Ahora hemos pasado, en mi opinión, a una nueva fase. Pisamos el territorio de LOS FORZUDOS, inhóspito lugar en el que nunca (JAMÁS, NEVER, JAMAIS) pensé que entraría. ¡Qué miedo me daba, y qué miedo me da aún! (aunque no tanto, promise). La primera vez que incluimos esta zona fue con la máquina del astronauta...me daba tanta vergüenza y tanto miedo que sólo hacía el circuito en las horas en las que el gimnasio estaba vacío. Ayyyy señor. Y ahora, lo pienso y no me lo creo. ¿Yo levantando una barra? WHAT, WHAT, WHAT? Y lo mejor de todo es que encima me lo paso bien. Como te he dicho, sé que a veces me quejo y me desanimo porque no salen las cosas como me gustaría, pero siempre estás ahí apretando los dientes por mi y dándome la fuerza para hacer la última repetición. Así que, otra vez, gracias. 

Había prometido que no me iba enrollar y mira donde estamos. Pero claro, no puedo acabar todo este rollo sin hacer mención a tus clases. Da igual que sean los sonidos añejos, los tambores de guerra o lavelocidad, pero con control de tus clases de ciclo, que ya te lo he dicho mil veces, que me encantan. Fíjate si tienes que estar contento, que con esa clase consigues que un día de caras largas acabe con una sonrisa de oreja a oreja (y estoy segura que no soy la única a la que le pasa). Y de Combat...ya ni hablamos. No me da el día para ir a tus clases, pero te doy unas giga GRACIAS por tu paciencia y tu imaginación a la hora de explicarme cómo hacer un hook, un upper o una patada lateral en condiciones. 

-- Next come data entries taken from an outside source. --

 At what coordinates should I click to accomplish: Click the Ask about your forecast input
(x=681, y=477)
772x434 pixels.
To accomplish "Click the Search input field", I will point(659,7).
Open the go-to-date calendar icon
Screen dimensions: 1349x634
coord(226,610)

Ahora ya sí que llega el final. Te he dado mil y una gracias a lo largo de toda la "carta", pero de verdad, que me siento muy agradecida. Va mucho más allá de haber perdido peso: me ayudas cada día a sentirme más segura de mi misma, a superarme con ejercicios que me parecen inalcanzables y siempre lo haces con una sonrisa, con un comentario agradable y preocupándote por cómo me ha ido la semana o por cómo está el lado de mi cuerpo atrofiado. Como te he dicho antes, no me puedo creer que haya pasado ya un año entero, pero ahí está...ha sido un año lleno, lleno de cambios...pero ha sido un año muy bueno. Ya acabo. Que sepas que me encanta entrenar contigo, que te admiro un montón y que espero que te haya gustado este detallín.